Hello, I am Ivo Georgiev, 17, from Bulgaria.
I assembled my first electronics project (music amp) at 7, wrote my first program at 10 all by myself.
Since then, I have built a game, helped start a quality Bulgarian media website, made couple of mobile apps, took some freelance projects and contributed to/built open-source software.
My dream has always been to start a software company. I have always had a concise idea of what this company should do. But it is only until 2012 that I started working seriously on that. 
Anyway - to the point. I am one year away from finishing high school, and I honesty don't know where I see myself in one year.
I see that a lot of students on HN are considering directly starting a startup - but being in Bulgaria does not exactly help me.
I am sure about two things - I want to live in another country ( any place with a nurturing startup infrastructure ), and I want to go to a prestigious university (because I want to be surrounded by brilliant people) and study computer science.However, I have two problems - 1) my academic record - the only thing I have are my high school grades ( 6 - the Bulgarian equivalent of an A - in every subject except geography ).
In Bulgaria, we don't have accelerated programmes or any academic help for students like me. So my excellent high-school grades are all I have here.
I am taking SAT and CAE in a few months. I have a nice programmer portfolio, but I don't know how important is that.
And 2) - even if I do accepted into a prestigious university - my family (middle class in Bulgaria) cannot afford it. Of course, there are scholarships with which I can make it,
but that requires an even more outstanding academic record.My question is - if there are people reading this who, at some point, were facing a similar situation, please share your story.
Actually, any advice from anyone would help - which university should I choose, how can I get admitted, and how to support myself financially.
Thank you.
======
kappaloris
Dont trust 'great' universities too much, not all brilliant people feel
obliged to get the best grades and go to the most shining university, some
prefere having less demanding studies and use their free time to learn and
build things by themselves. You dont really need a 6 to understand if you're
good or not at something, it only boosts your ego. Exposure and competition
are better suited for self evaluation.

------
caw
I can to some extent explain the college process in the US.

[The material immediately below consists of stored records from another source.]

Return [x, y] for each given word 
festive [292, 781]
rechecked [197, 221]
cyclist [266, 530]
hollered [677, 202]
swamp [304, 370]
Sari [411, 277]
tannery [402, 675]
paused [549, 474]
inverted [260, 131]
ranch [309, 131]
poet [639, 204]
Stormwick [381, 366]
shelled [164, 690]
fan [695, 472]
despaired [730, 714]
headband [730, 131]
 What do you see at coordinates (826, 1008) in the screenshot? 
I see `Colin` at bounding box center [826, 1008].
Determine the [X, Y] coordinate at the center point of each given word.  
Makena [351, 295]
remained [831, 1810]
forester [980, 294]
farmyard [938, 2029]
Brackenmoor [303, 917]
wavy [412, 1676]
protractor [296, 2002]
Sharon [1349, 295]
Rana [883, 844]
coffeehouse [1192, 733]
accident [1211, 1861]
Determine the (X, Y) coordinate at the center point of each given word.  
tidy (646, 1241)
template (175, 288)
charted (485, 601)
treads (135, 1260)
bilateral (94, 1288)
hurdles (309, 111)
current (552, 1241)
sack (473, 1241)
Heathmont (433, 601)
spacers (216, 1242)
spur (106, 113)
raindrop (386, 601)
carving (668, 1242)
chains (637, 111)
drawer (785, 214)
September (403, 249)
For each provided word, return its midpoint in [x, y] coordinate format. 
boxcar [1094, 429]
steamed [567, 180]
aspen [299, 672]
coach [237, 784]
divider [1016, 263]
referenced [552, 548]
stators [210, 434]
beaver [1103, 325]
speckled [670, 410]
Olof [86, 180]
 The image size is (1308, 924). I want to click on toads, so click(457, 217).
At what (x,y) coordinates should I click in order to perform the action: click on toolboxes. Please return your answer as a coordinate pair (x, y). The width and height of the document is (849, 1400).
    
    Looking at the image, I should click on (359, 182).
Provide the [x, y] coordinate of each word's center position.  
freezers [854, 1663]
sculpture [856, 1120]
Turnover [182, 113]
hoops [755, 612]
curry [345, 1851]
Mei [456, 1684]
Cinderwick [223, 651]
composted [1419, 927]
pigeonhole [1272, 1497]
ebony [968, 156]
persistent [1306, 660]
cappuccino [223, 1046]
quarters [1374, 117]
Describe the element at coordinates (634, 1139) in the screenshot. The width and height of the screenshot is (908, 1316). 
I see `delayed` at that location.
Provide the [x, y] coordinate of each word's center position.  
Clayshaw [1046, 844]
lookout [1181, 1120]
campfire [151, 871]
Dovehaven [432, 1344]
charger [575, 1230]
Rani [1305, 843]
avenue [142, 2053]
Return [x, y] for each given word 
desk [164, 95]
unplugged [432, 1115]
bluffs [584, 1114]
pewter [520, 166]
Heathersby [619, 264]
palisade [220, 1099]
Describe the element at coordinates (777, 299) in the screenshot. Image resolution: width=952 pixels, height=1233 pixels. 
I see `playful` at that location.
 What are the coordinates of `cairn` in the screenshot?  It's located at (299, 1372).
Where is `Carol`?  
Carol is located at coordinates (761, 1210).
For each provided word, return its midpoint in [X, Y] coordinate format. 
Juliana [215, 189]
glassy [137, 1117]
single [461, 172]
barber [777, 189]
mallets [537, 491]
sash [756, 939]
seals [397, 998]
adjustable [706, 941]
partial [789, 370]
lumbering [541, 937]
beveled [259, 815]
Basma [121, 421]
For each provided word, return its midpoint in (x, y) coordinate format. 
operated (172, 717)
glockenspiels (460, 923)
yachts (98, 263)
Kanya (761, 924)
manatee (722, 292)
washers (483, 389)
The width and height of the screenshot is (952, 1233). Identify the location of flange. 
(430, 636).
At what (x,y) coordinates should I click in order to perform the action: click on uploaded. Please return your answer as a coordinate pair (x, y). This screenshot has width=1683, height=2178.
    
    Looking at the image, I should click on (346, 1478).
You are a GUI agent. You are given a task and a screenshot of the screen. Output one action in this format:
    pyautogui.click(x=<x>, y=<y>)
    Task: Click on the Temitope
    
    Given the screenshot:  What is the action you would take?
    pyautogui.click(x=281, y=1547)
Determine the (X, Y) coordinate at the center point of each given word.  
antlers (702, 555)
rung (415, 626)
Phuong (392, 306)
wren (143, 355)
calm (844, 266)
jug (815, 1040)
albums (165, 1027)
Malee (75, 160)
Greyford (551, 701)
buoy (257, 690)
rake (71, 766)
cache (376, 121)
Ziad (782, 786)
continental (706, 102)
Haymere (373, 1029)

The first is that grades matter, but only to a point. Colleges have to work
with all sorts of crazy grade point systems from all over the world. Not all
school districts have the resources for premium programs (AP, IB, etc). They
also have to deal with how those premium programs are reflected into your
grade average. So I think as long as you make the cutoff grade average (say
3.15/4.0), it doesn't matter if you have a 4.0/4.0 or 3.9/4.0, they're going
to move on and look at other parts of your application like your essays and
letters of recommendation. HINT: They look for "well balanced" individuals, so
you have a lot of academic achievements. You may want to try volunteering for
this next year, or joining a club (preferably outside of your core skills) of
some kind at school.

Secondly, in US there are typically 2 ways to get scholarships. The first is
merit based (for grades). Since you're going to private organizations for this
mostly, their requirements are all different. In some cases those
organizations want to help a particular set of students (particular gender,
race, or religion) so your competition is going to be less intense.

There is also "need based" scholarships available for students. If you can't
afford college, there are scholarships or subsidized interest loans to help.
With some private organizations again they may filter applicants depending on
what their endowment is for.

Another option to support yourself during college is to work. It's possible to
work and keep your grades up, even at top schools.

------
ivshti
@kappaloris: I have never taken grades as something important, what I wanted
to express is that this is my only official way to prove something to a
"great" university. And I want to be in such a place in order to meet
extraordinary people.

As for essays and recommendations - I can write great essays and I have
already started the process of collecting recommendations.

@caw: Helpful information, thanks.